No one wants to be totally alone. And so part of us strives to be like everyone else. It is uncomfortable to be different; human beings crave companionship and belonging. My daughter who is in China placed herself in a situation where she looks different from everyone else her eyes, her skin color, her hair color, all draw stares. She said it didn't bother her and wasn't the reason she decided to dye her hair black, but she did notice that once her hair was black, like everyone else in China, it was more comfortable to walk down the street without drawing stares.
It is very hard to be an individual. Teen-agers try to become different from their parents, and to be their "own" person. In my day, wearing tie-dyed shirts and bell-bottom jeans made me different, but it also made me look like every other teenager who was also trying to be "different." Nowadays, some teenagers try to look different by wearing baggy, saggy pants and having piercings on their tongues and lips ... but as they walk by, in trying so hard to look different, they look oddly similar.
It is hard even to keep ourselves the same as we once were. We change into a different person, even within our own skin, as we age. It is not possible to stay the same.
One of my favorite pastimes when I worked at the Reflector was to go into the drawers (with digital photography, I wonder if they still maintain those drawers) of mug shots of public officials.
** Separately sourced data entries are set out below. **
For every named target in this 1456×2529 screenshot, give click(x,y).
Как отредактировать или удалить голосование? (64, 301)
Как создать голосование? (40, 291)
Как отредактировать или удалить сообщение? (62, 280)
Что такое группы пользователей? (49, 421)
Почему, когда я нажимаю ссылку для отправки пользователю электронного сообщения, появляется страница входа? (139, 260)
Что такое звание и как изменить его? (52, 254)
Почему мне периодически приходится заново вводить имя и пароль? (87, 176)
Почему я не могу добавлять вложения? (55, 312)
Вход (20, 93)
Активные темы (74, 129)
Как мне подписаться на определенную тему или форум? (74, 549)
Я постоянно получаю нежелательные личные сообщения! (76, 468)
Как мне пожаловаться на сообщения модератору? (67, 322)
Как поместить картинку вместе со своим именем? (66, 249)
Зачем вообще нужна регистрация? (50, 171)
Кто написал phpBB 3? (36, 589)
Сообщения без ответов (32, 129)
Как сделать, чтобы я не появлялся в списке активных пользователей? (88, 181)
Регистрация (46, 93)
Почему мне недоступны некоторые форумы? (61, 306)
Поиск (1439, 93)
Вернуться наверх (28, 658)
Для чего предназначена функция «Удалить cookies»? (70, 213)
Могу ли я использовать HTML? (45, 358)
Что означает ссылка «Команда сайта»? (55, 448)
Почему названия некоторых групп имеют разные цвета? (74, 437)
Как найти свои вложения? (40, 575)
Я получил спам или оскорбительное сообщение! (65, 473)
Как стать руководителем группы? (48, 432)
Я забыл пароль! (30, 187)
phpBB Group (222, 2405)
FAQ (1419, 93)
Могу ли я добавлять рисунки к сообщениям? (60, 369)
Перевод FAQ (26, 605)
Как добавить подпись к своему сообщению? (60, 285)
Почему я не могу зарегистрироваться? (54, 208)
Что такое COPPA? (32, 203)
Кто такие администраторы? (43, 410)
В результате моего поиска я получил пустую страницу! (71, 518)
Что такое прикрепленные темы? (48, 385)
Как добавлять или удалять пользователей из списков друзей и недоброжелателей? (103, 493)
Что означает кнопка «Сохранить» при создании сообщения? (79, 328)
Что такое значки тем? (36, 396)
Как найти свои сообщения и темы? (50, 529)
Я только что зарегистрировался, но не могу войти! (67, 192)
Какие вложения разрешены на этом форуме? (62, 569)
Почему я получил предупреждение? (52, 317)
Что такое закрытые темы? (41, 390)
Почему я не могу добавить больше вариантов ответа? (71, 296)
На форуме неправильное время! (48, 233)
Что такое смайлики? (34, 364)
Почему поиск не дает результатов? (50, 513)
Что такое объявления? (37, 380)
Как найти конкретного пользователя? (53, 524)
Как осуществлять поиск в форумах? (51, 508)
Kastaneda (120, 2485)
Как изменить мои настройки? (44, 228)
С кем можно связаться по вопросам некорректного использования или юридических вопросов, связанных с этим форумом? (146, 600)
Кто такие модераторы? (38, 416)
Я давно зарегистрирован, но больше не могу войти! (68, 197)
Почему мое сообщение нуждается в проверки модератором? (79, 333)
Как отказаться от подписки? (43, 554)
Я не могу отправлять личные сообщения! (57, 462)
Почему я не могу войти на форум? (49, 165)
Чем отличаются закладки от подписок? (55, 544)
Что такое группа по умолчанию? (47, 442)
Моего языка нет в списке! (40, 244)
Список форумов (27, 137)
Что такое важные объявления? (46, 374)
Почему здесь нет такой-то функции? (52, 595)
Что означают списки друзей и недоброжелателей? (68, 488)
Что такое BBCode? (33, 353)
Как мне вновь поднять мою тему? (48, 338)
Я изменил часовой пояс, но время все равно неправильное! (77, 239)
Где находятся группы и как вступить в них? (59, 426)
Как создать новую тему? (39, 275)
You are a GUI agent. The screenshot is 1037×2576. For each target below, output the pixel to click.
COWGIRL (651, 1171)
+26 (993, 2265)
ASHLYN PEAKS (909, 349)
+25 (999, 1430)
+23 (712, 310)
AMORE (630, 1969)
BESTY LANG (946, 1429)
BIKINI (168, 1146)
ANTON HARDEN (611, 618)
Once an official had a new photo taken, the new one and the old one(s) were placed in an envelope which was filed, in alphabetical order by name, in that drawer. And so, when we needed a picture to go with a news story, we would pull it from that file drawer, but we could also see the succession of old photos of that person, as he/she mutated into his or her present form. It was fun to see older versions of a public official in his or her younger days. We stay the same, but we also change in the aging process, and we have no choice about it.
With all the things that change in the world our own bodies, our families, our towns, our lives it is nice to cling to what makes us alike. It is an anchor in an ever-changing world, to feel like we belong, like we are part of something. And so I don't mind washing the soccer uniform; it's amazing how dirt and grass stains can come out and make it look good as new, at least until the next game.